### EXERCISE
The required output is an exact copy of the lines from the one containing "550x421 pixels. How" through the end of the entries below, with pictures removed.

THE DATA section start

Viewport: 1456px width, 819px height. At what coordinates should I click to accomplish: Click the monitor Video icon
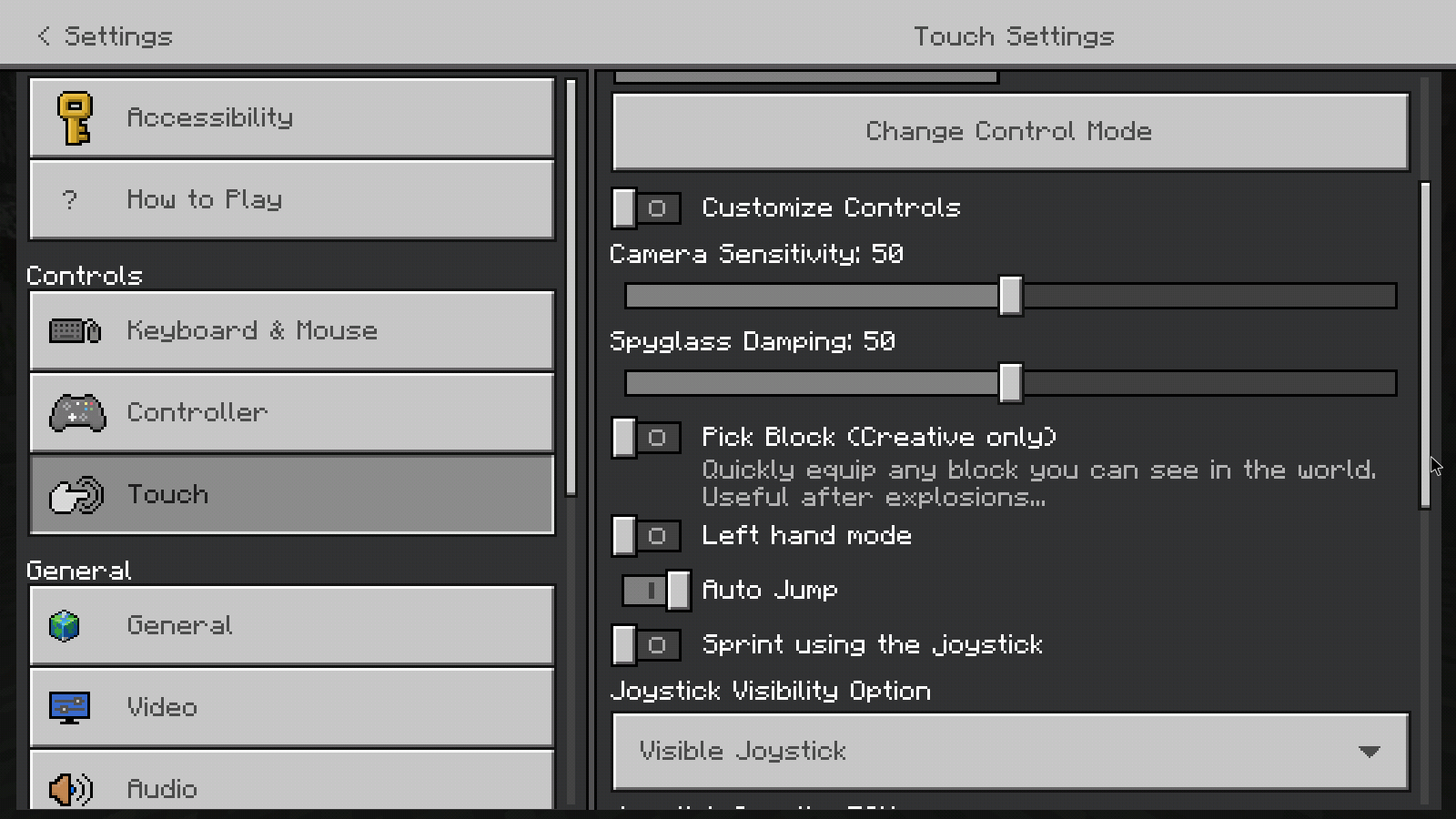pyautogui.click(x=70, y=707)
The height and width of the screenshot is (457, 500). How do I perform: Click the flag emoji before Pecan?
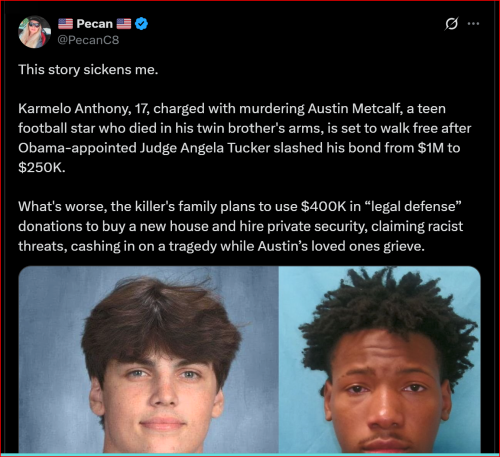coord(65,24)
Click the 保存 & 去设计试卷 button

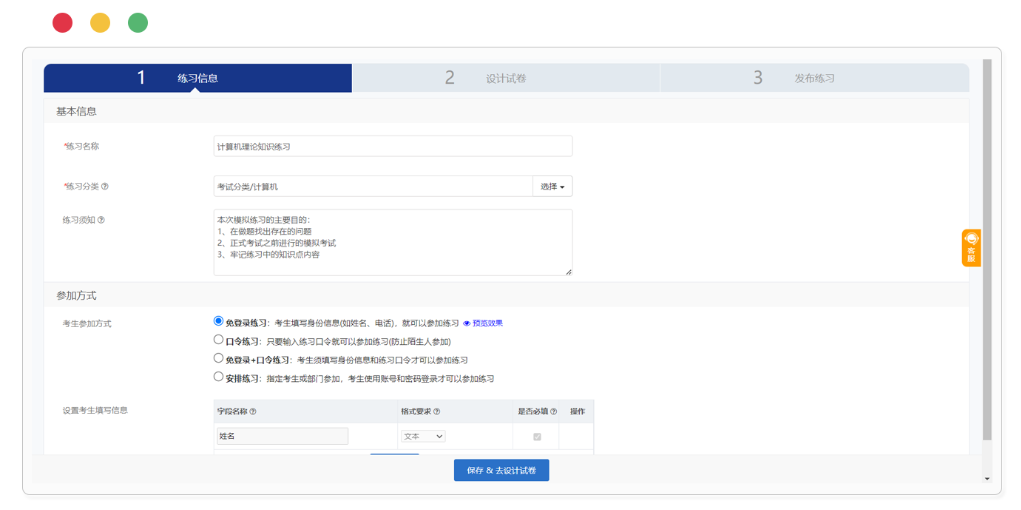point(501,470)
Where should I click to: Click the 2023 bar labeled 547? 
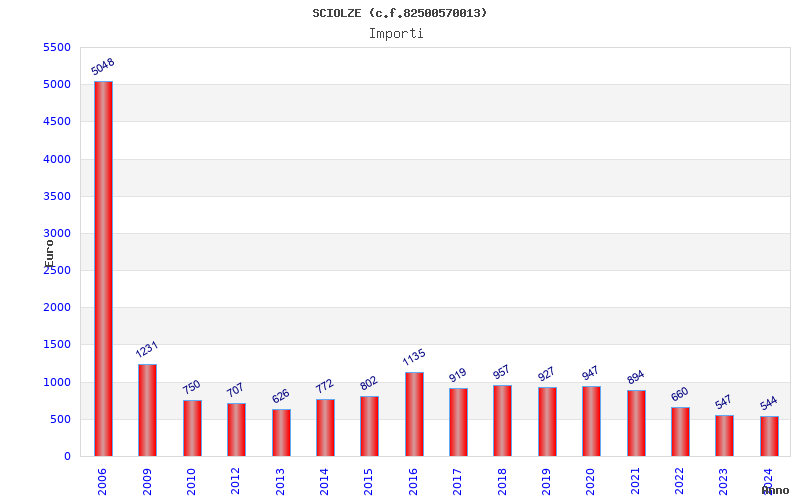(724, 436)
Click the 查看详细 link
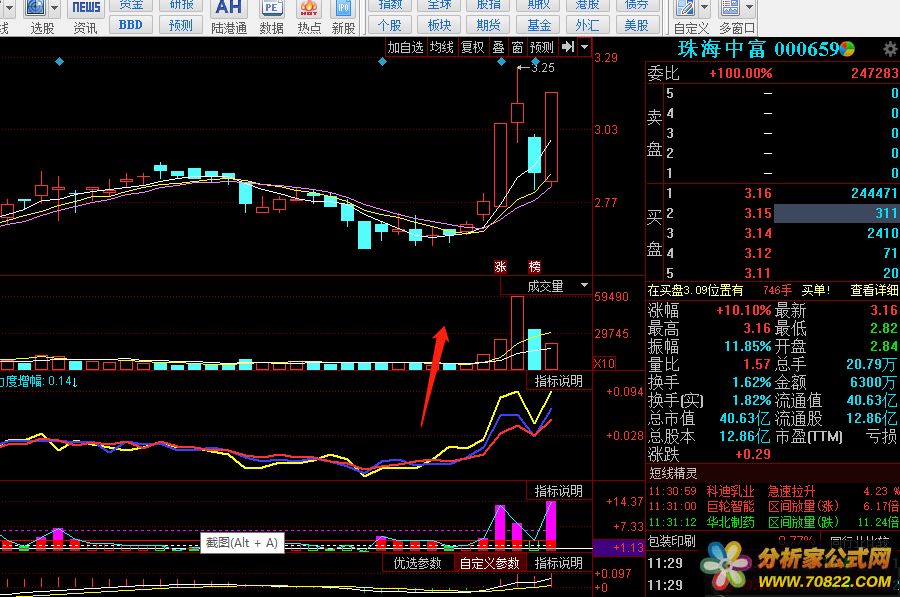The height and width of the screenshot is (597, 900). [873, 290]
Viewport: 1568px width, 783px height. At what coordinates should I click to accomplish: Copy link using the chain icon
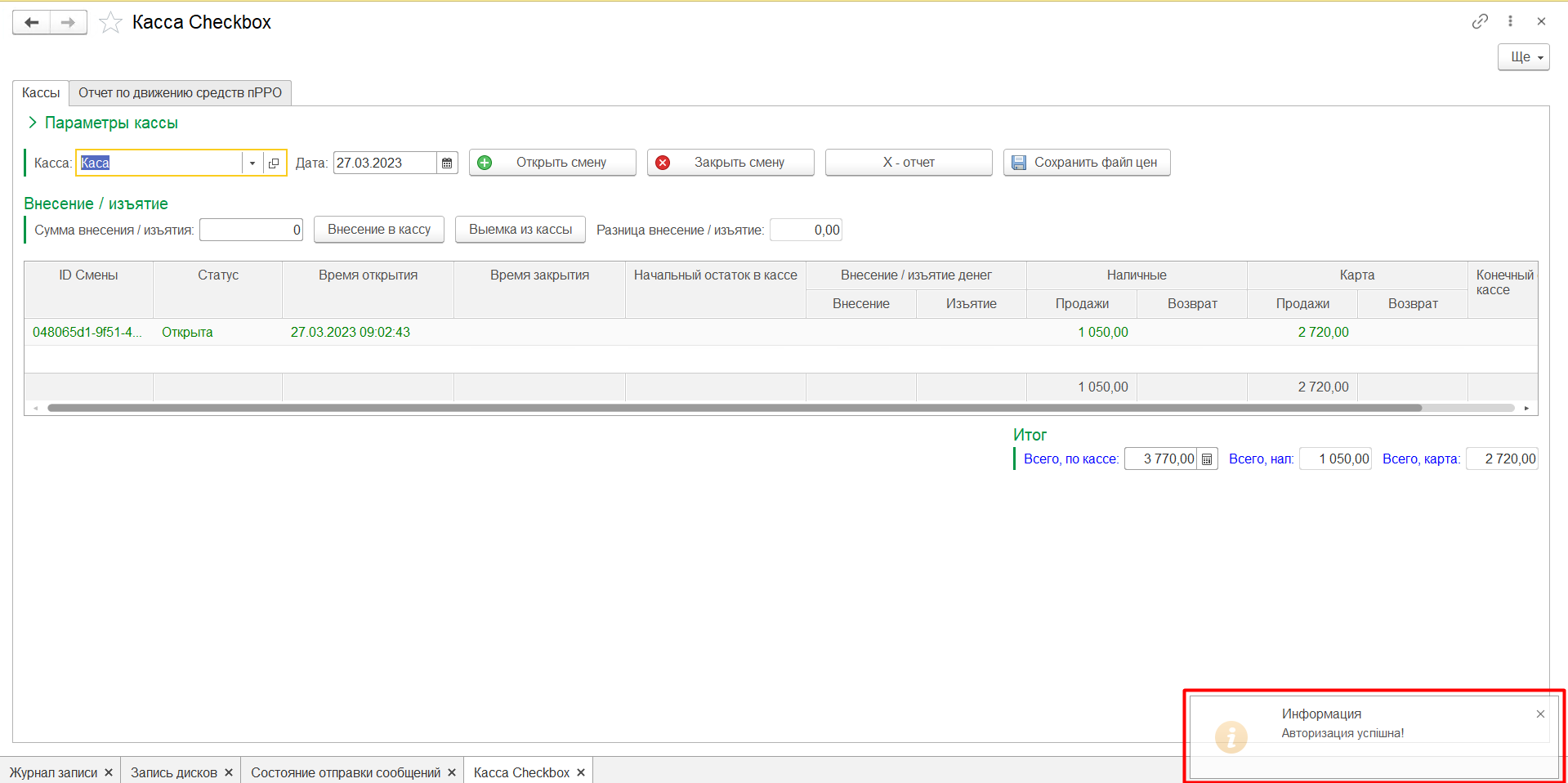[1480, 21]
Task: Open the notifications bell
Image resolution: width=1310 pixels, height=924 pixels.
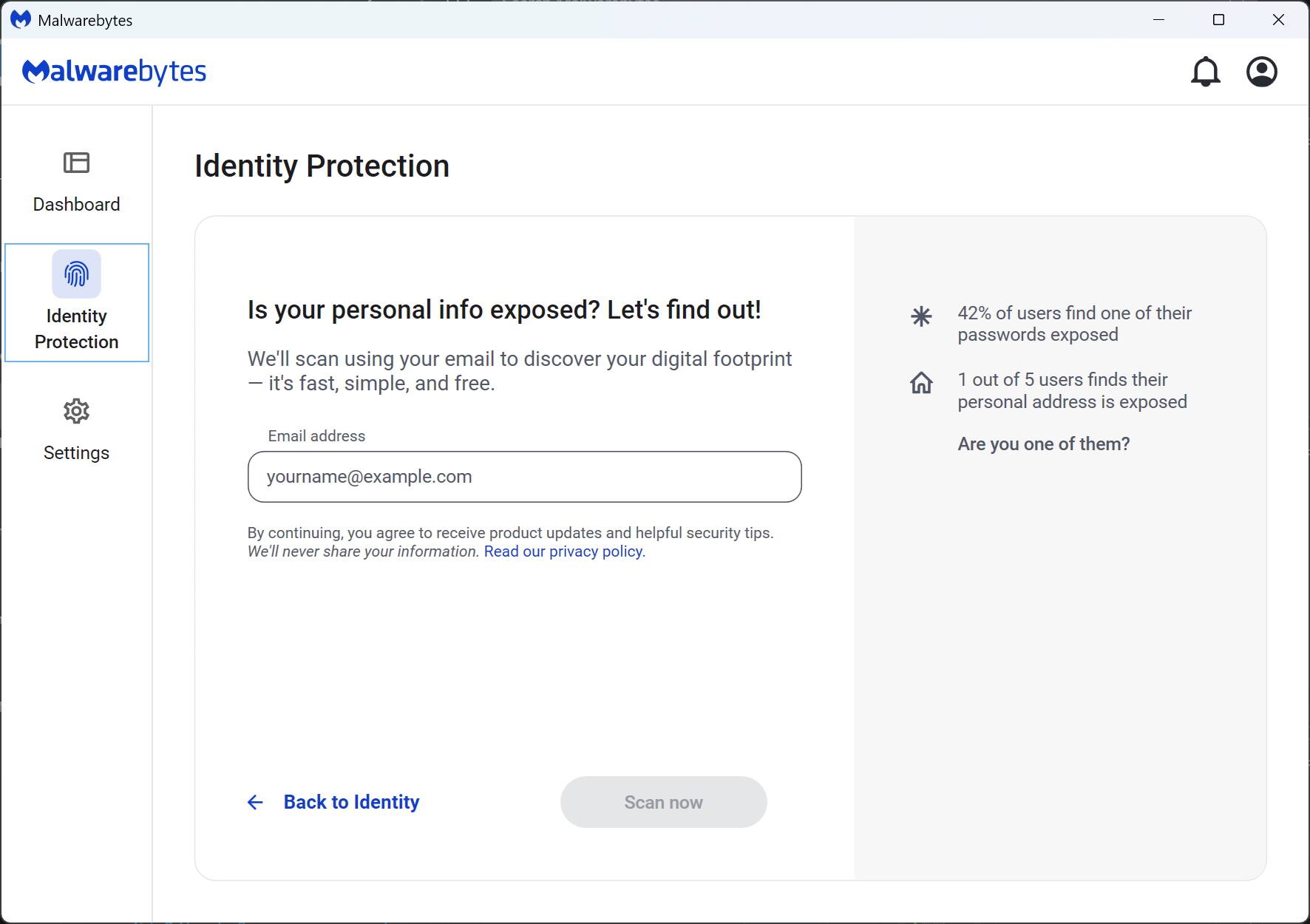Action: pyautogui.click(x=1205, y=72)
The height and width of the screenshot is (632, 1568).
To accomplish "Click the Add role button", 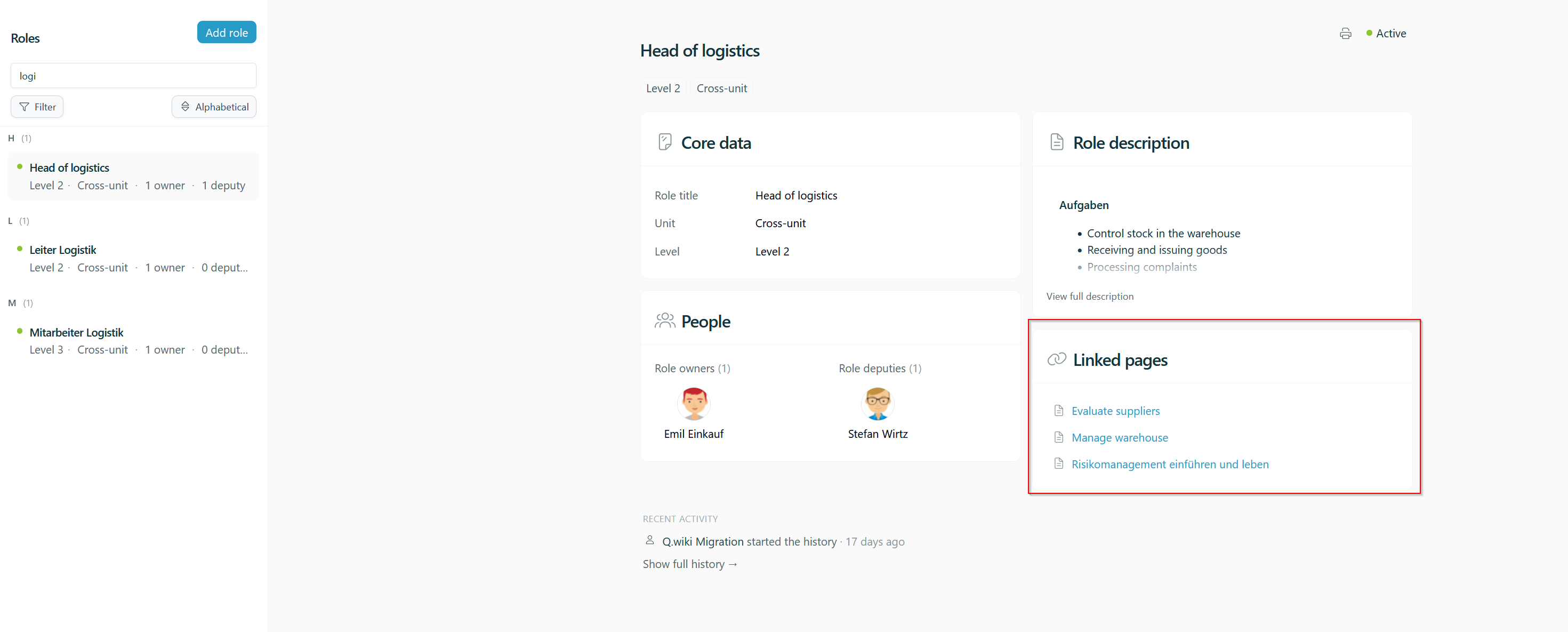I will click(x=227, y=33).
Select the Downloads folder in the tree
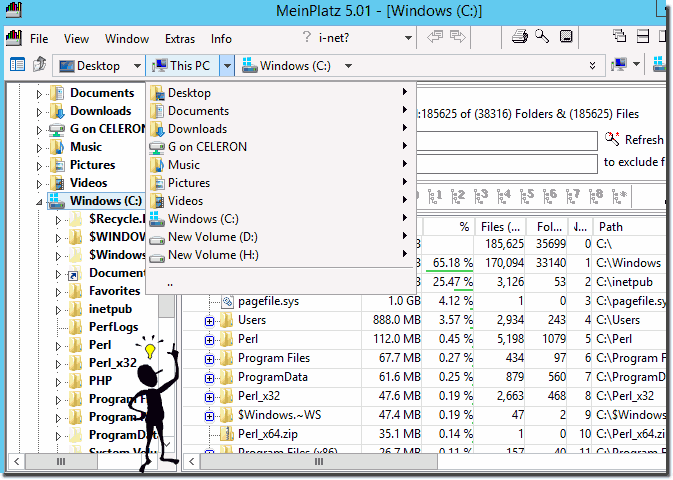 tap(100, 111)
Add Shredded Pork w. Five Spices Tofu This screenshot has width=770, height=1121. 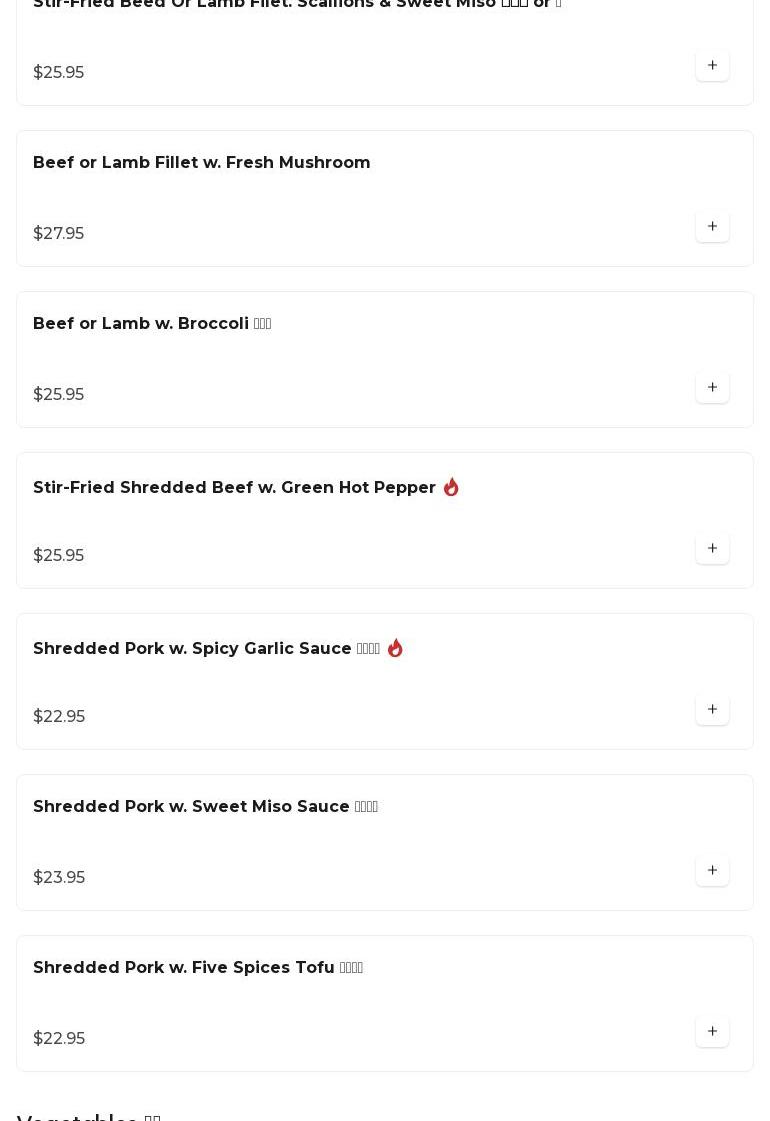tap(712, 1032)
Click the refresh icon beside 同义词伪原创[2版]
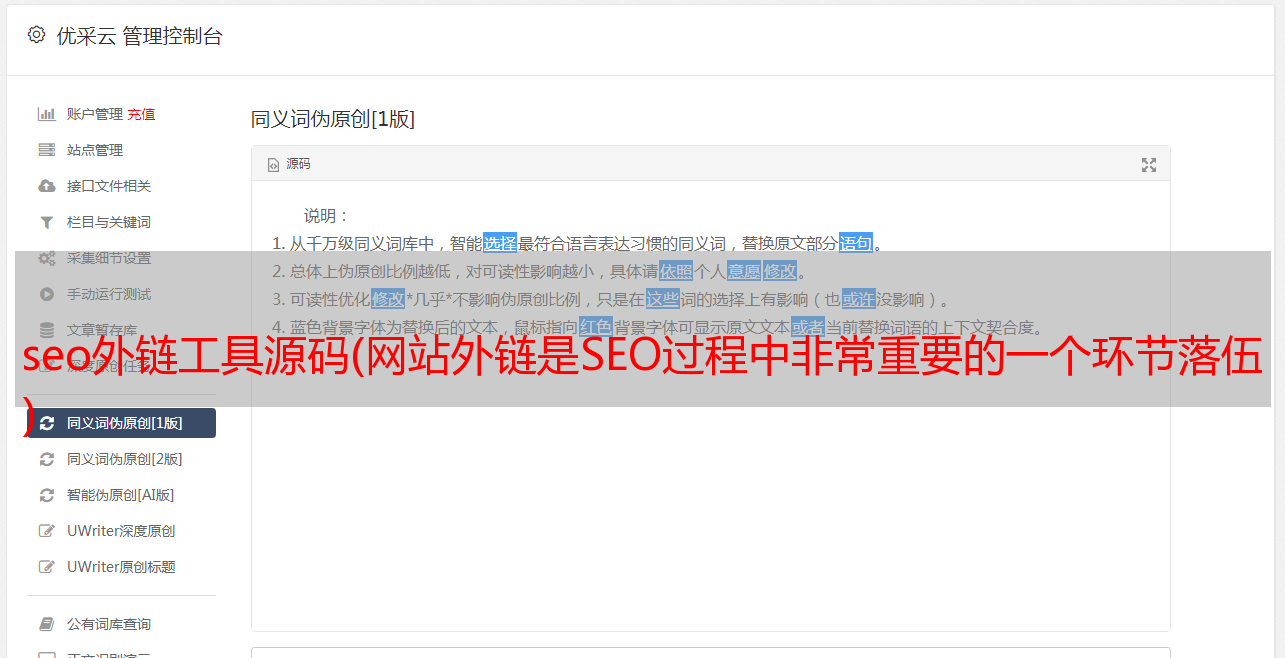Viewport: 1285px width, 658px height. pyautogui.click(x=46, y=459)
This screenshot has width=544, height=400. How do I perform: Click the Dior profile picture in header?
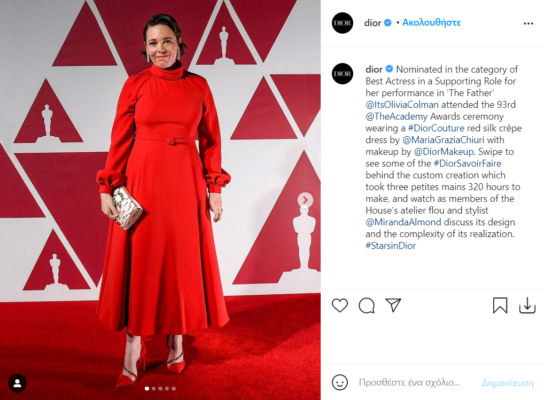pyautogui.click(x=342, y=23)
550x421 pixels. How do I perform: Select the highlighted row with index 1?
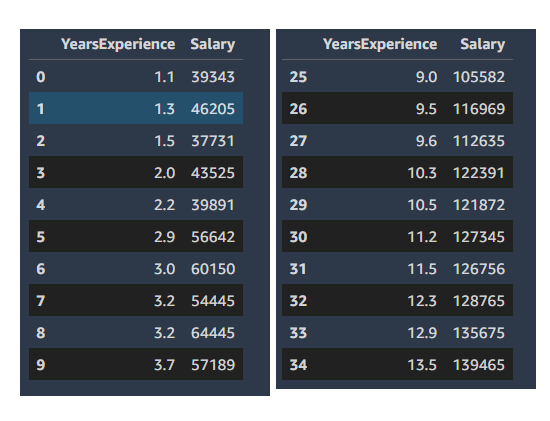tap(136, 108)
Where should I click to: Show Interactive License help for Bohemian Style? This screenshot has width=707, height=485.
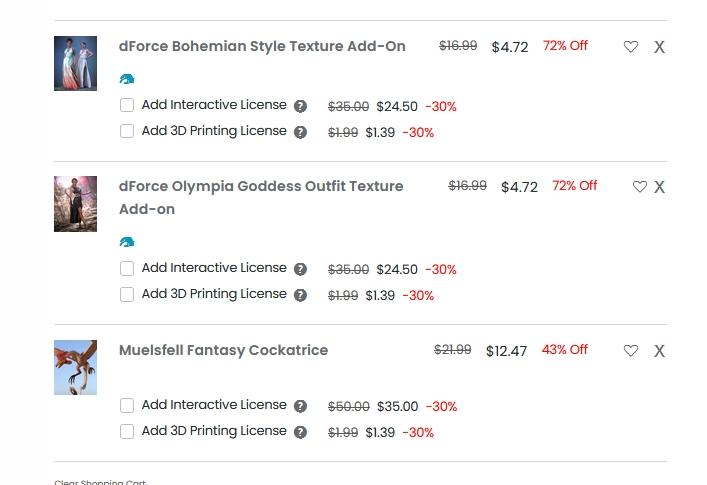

THE DATA section end

### EXERCISE RESULT
550x421 pixels. How do I perform: Select the highlighted row with index 1?
tap(136, 108)
Where should I click to: Show Interactive License help for Bohemian Style? This screenshot has width=707, height=485.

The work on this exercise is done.